How do you transform the PET bottle structure to create a 3D sculpture that articulates an undersea creature form?

Procedure:

  1. Alter, cut, punch, slice, etc. the PET bottle.
  2. Assemble by gluing, riveting, bonding to create a sea creature form mimicking its natural gesture, measuring at least 12″x 12″x 12″.
  3. Whitewash the entire sculpture using white latex.
  4. Hang/attach/install the work outdoors mimicking its natural gesture.

Corals and anemones are sea creatures,  right? 🙂

My attempt at planning: doing sketches helped me start the process but I didn’t really bother to look at them once I began working:
PET bottle Coral Garden 2013 (2)

I played with the bottles using a candle, but after these two, my chest started feeling heavy from the fumes I was inhaling. How anti-green: we were upcycling used plastic bottles, but here I was burning plastic! Tsk, tsk, sumubok lang.
PET bottle Coral Garden 2013 (1)

I decided to just stick to cutting and creating coral forms using scissors and cutter:
PET bottle Coral Garden 2013 (3)

It was a space-consuming work — I probably had over 30 bottles in all sizes scattered all around the house for 3 weeks!
PET bottle Coral Garden 2013 (12)

I used silicone to glue them together and repositioned the corals until I was happy with the garden.

Ready for painting:
PET bottle Coral Garden 2013 (7)

Here’s how it looked, glued, painted and laid out on the table:
PET bottle Coral Garden 2013 (18)

I thought it looked perfect plopped on top of this big rock — isn’t it mimicking its natural gesture already?
PET bottle Coral Garden 2013 (20)

These were installation pieces, though, that needed to suspended at least 1 foot above the ground and also 1 foot away from any surface.

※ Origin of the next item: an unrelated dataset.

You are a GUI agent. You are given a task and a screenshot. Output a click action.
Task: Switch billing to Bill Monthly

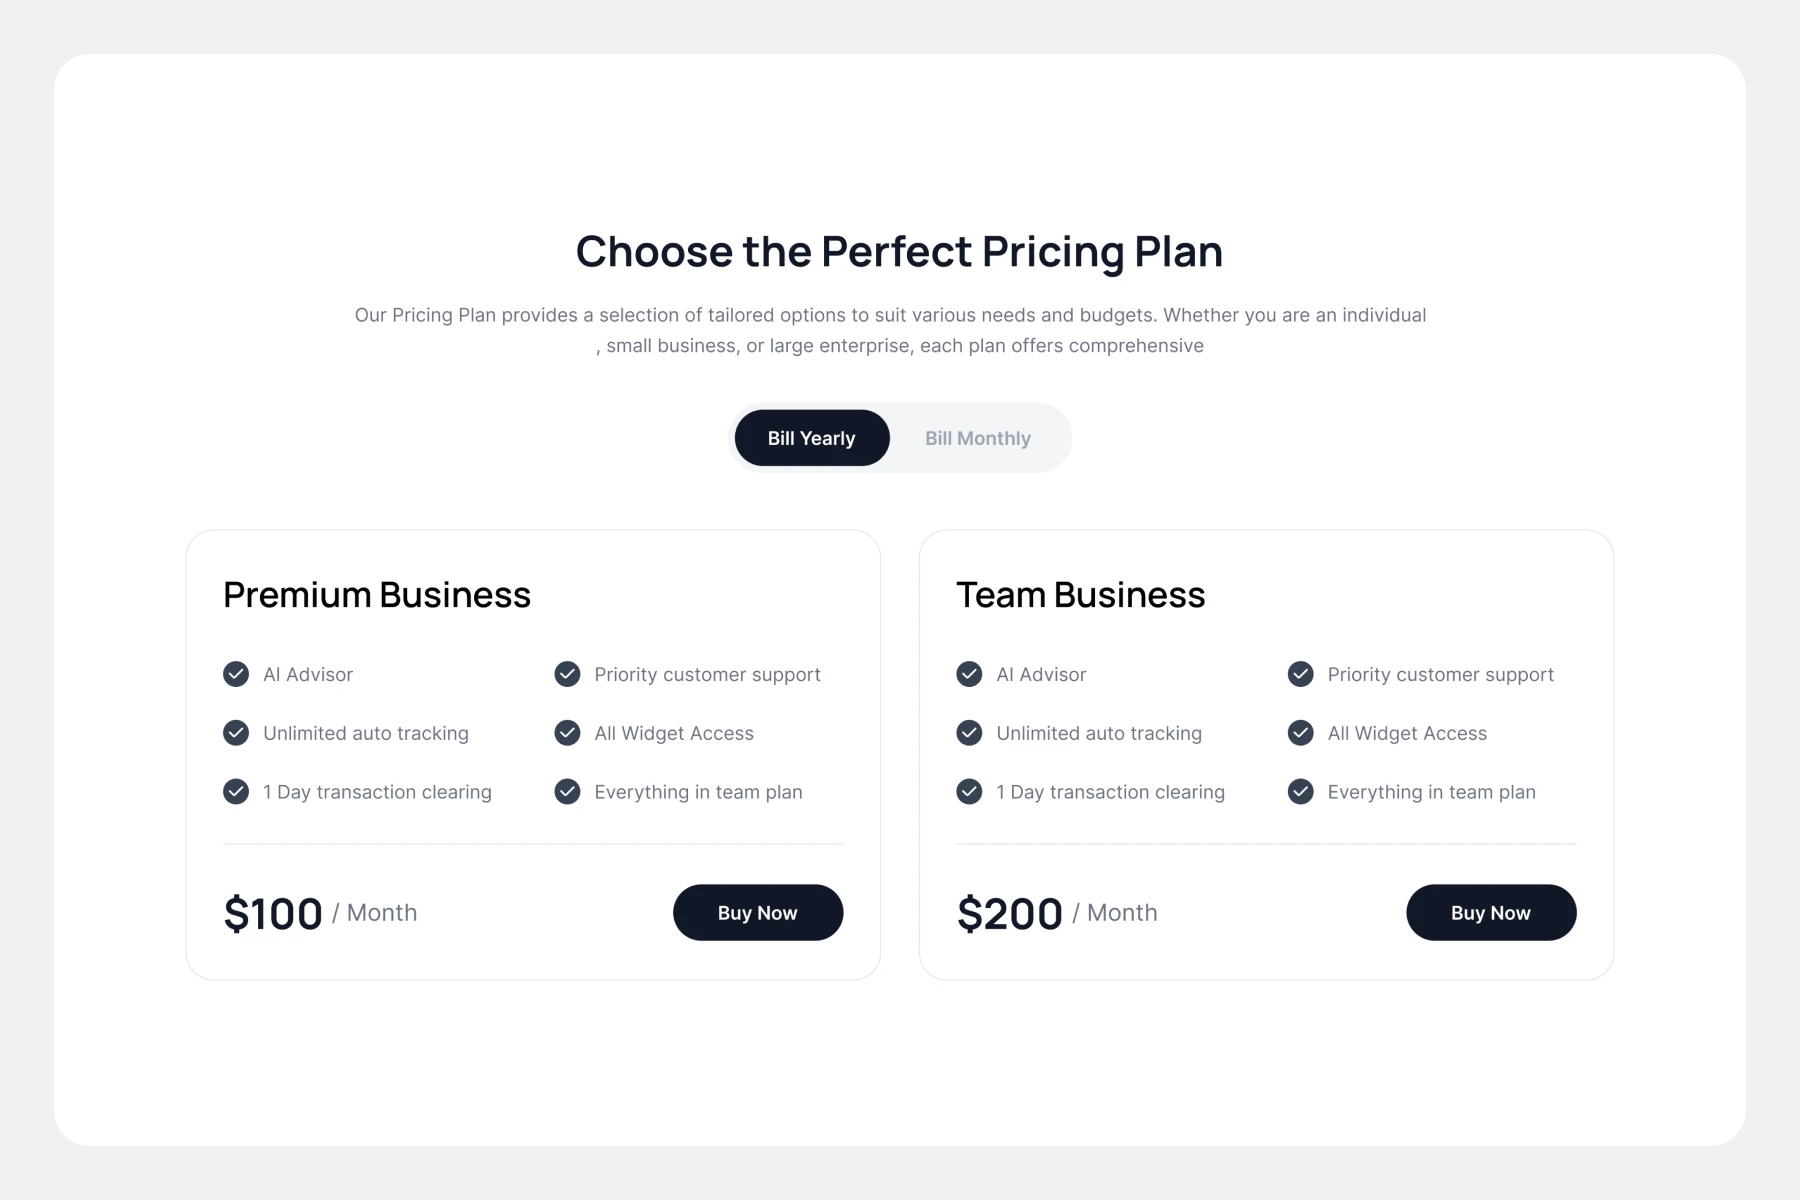977,438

My big takeaway from this plate: pay attention to instructions! I didn’t realize the last bit– to hang the work– was critical and when time came to install mine, it really just fell apart.   The silicone adhesive wasn’t strong enough to hold it together, and I spent 3 hours “sewing” the piece together using thin GI wires (alambre).

Presentation day PET bottles

Presentation day PET bottles
It was only after slaving over the installation that I realized I could’ve just put it on a flat base and suspended the base as a whole!

Here we are on presentation day, ready to swim around our life-size aquarium:
Presentation day PET bottles

“The Chase” with works by Stanley, Grasha and AK:
Presentation day PET bottles

Presentation day PET bottles

Close-up of Stanley’s hammerhead shark
Presentation day PET bottles

Ariel’s lobster:
Presentation day PET bottles

Tin’s amazing jellyfishie:
Presentation day PET bottles

Also loved this seadragon by KC:
Presentation day PET bottles

Abie’s anglerfish:
Presentation day PET bottles

Jack’s fierce fish (was this a dragon fish?), which Sir Jamel said best captured the essence of this plate: to create a creature in its natural gesture.